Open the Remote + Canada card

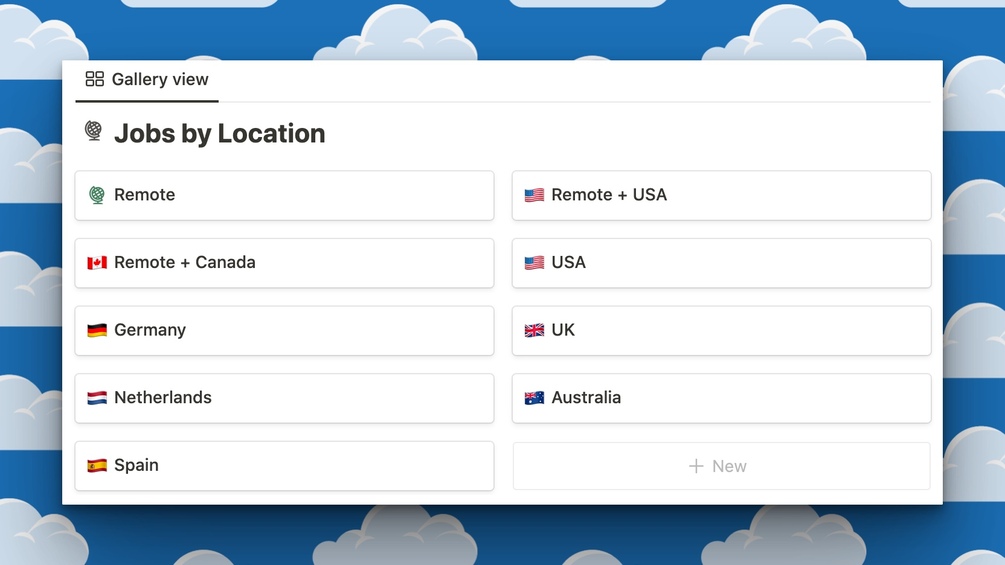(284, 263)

--

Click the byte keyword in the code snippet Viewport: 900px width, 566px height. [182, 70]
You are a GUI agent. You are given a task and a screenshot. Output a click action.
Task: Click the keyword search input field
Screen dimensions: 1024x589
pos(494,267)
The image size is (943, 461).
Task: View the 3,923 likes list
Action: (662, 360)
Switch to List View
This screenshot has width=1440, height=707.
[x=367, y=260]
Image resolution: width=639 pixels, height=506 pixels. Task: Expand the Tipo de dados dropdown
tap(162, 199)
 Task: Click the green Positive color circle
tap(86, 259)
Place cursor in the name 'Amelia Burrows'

==

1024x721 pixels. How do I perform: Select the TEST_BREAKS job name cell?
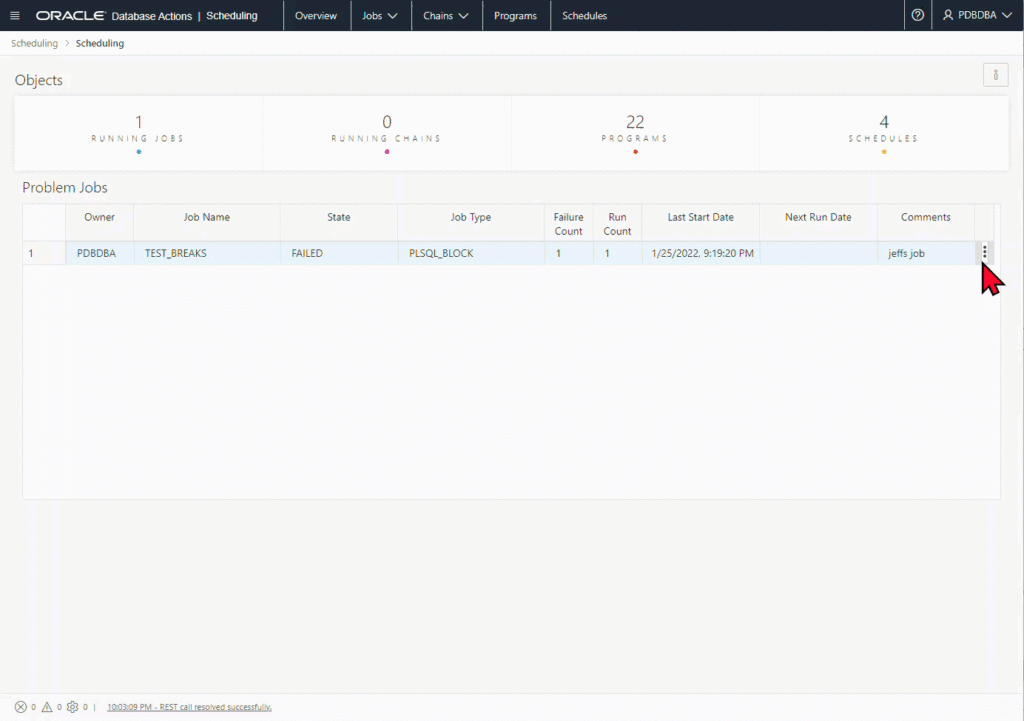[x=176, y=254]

> ASSIGNED TASK
Give the number of lines in the listing above that hold the string "keyword", with nothing else.

> WRITTEN REPLY
2